When should I take it into consideration?
If you answer "yes" to any of these points, it might be a right choice for you:- You need an assembler/disassembler as a static or dynamic library (one 559kb dll/lib file in case of Windows).
- You need to generate a piece of machine code in a dynamic and flexible way.
- You need one-line assembler in your application. For instance some memory monitors support such a functionality.
- You need to disassemble a piece of machine code into its textual representation.
- You need to analyse a piece of machine code.
- You need to transform some instructions (for instance in order to change the absolute address of a branch instruction easily).
- You need to implement a machine code generator for a JIT compiler (and you are fine with the generic API).
- You need to check if the given instruction can be assembled to a different form.
When it is probably not what I'm looking for :(
If you answer "yes" to any of these points, it's probably not the best idea to use the FCML library.- You are to write a high-performance decode-and-dispatch or threaded instruction interpreter.
- You need the ability of disassembling instructions to a generic instruction model which does not depend on the instruction dialect. (See the library manual for more details about the generic instruction model.)
- You are looking for an assembler which is able to prepare the whole executable file with data chunks, import tables, etc.

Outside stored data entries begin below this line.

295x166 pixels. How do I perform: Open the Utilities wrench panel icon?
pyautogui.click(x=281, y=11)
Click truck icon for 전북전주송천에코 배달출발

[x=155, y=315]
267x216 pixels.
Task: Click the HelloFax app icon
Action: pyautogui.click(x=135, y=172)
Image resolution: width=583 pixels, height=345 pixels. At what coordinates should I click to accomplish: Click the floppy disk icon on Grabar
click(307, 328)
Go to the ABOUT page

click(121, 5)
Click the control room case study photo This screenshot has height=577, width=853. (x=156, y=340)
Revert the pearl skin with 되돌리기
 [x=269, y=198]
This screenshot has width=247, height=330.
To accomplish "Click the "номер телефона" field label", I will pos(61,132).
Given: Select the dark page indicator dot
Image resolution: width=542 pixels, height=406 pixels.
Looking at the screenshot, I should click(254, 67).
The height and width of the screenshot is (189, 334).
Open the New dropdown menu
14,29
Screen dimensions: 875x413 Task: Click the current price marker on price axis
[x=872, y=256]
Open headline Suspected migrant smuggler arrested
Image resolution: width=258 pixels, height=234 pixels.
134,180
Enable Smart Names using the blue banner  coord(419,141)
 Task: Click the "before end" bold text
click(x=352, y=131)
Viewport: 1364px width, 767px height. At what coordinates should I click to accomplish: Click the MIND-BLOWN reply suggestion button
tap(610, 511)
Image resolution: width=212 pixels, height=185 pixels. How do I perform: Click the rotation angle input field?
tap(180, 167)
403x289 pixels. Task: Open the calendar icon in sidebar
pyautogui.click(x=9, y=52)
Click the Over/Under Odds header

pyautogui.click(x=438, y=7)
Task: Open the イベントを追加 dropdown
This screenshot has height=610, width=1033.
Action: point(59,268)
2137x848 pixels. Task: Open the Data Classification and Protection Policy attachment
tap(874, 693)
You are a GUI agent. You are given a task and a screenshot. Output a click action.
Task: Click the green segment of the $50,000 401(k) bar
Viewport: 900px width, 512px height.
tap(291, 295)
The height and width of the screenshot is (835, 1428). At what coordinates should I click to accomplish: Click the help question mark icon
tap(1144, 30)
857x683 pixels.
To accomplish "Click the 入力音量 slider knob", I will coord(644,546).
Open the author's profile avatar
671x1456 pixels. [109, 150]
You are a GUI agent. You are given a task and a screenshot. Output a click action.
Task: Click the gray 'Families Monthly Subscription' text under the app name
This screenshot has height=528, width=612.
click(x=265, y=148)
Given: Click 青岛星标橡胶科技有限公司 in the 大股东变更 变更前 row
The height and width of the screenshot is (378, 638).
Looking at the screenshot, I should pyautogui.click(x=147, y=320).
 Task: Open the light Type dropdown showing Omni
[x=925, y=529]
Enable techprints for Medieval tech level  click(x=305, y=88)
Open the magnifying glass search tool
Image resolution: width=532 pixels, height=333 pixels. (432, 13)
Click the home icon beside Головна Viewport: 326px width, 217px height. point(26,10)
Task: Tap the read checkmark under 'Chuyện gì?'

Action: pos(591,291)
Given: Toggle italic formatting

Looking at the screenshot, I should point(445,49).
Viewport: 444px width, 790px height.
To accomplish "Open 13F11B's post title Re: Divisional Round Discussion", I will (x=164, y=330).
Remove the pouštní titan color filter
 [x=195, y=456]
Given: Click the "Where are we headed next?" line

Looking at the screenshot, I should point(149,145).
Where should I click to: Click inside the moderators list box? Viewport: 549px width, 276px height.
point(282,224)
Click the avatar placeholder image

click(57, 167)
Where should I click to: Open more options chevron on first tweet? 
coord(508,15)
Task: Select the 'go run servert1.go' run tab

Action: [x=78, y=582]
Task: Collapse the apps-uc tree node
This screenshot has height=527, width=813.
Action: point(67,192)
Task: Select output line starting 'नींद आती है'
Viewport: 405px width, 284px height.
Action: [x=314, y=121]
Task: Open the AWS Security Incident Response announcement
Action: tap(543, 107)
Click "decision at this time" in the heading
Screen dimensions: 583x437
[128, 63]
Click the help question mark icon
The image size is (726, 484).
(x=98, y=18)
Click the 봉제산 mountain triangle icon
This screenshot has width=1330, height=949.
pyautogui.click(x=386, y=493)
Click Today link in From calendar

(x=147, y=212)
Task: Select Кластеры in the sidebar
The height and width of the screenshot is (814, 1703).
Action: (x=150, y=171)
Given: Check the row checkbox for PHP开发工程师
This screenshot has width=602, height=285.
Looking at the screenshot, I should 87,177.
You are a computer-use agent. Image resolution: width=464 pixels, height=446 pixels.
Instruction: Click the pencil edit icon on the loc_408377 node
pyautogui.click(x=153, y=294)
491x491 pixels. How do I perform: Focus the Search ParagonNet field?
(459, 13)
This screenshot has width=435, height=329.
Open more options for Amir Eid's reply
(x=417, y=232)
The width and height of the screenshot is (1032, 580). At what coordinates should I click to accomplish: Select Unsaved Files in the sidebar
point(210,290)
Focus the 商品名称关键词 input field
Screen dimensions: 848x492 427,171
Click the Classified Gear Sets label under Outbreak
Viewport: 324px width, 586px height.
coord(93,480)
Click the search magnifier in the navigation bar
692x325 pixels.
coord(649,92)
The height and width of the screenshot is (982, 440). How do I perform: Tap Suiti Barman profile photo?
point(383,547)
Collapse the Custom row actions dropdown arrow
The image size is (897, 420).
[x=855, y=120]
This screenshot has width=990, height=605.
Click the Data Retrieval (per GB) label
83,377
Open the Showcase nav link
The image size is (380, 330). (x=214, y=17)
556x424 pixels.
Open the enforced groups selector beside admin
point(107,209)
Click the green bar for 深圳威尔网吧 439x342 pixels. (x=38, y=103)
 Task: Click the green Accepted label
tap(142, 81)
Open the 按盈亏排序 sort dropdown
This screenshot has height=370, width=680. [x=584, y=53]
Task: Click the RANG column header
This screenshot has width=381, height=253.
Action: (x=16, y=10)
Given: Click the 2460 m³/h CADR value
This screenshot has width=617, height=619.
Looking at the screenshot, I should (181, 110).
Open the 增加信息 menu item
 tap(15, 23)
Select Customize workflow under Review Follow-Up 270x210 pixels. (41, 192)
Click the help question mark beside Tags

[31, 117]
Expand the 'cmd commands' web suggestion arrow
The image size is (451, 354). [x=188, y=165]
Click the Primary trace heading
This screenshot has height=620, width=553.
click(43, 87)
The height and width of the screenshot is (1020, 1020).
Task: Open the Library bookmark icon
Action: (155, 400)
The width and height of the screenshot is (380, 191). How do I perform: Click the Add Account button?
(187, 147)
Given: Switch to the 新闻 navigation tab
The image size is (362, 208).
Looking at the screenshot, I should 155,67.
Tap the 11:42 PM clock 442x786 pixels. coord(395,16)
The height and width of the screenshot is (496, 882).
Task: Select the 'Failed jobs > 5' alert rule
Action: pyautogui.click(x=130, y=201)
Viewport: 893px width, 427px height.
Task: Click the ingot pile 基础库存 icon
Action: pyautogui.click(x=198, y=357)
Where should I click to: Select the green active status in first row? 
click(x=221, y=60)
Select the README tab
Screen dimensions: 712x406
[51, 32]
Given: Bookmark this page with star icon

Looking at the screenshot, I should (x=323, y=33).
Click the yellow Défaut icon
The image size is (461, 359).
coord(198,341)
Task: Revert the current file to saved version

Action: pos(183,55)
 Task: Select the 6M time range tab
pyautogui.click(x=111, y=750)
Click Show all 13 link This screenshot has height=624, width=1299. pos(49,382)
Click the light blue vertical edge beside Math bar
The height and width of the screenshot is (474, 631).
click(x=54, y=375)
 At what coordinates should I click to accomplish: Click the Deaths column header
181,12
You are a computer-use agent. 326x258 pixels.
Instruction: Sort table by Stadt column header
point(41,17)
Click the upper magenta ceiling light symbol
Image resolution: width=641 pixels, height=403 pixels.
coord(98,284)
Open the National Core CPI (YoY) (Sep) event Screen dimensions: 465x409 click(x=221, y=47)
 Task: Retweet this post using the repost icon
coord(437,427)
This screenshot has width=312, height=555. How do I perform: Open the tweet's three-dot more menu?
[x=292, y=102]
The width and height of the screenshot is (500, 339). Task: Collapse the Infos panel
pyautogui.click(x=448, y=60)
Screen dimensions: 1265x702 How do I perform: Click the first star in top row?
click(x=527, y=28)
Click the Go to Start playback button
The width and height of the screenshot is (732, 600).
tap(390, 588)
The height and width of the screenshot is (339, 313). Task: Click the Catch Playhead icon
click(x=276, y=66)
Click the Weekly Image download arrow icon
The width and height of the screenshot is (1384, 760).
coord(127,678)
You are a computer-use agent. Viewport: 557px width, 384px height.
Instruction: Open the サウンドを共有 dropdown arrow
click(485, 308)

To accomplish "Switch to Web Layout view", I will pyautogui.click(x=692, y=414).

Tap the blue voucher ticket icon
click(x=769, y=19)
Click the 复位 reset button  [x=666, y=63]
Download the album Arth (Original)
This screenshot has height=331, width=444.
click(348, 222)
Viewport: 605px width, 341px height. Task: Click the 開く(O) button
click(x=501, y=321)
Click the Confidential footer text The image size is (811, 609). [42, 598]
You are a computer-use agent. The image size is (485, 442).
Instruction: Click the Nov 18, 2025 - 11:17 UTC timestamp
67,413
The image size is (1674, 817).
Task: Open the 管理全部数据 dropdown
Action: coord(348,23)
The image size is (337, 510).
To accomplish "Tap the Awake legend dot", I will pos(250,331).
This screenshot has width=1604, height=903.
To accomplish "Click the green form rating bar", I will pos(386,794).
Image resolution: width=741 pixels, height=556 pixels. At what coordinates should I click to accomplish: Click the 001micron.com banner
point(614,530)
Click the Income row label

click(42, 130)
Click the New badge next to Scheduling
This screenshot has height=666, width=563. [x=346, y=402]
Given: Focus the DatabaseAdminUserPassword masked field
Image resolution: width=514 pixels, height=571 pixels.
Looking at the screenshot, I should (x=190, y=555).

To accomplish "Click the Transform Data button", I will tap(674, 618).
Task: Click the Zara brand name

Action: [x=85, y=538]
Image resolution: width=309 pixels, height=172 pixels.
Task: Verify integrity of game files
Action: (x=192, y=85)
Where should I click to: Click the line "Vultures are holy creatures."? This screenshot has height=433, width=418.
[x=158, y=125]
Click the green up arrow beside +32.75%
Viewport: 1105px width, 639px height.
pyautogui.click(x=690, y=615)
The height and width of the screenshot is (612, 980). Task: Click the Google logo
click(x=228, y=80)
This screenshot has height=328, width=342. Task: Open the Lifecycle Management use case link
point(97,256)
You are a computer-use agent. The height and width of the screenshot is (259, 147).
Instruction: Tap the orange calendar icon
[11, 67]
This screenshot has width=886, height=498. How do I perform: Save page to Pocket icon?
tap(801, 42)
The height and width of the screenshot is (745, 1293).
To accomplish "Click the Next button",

- You need a code generator which provides a strict instruction oriented API (dedicated methods for generating every instruction form). Such API might be more convenient for applications focused on a code generation like JIT compilers. (It will be probably supported in the future by FCML.)
Short history
I started the project in late 2010 as a simple library I decided to write when I faced some problems related to static code translation. At the beginning it was supposed to support IA-32 architecture only, but then I decided to implement a wide range of instruction sets as well as the full x86-64 architecture support. When I decided to make the project public in 2012 (if I am not mistaken, but it does not matter anyway) I made a difficult decision to make the library more flexible and feature complete. In the result it took me 2 years more to implement everything, but currently the FCML library supports the Intel and AT&T syntax, textual instructions parsing, experimental multi-pass load-and-go assembler and many many more. In addition I have spent about a year or so in order to write complete unit tests for every supported instruction form and dialect.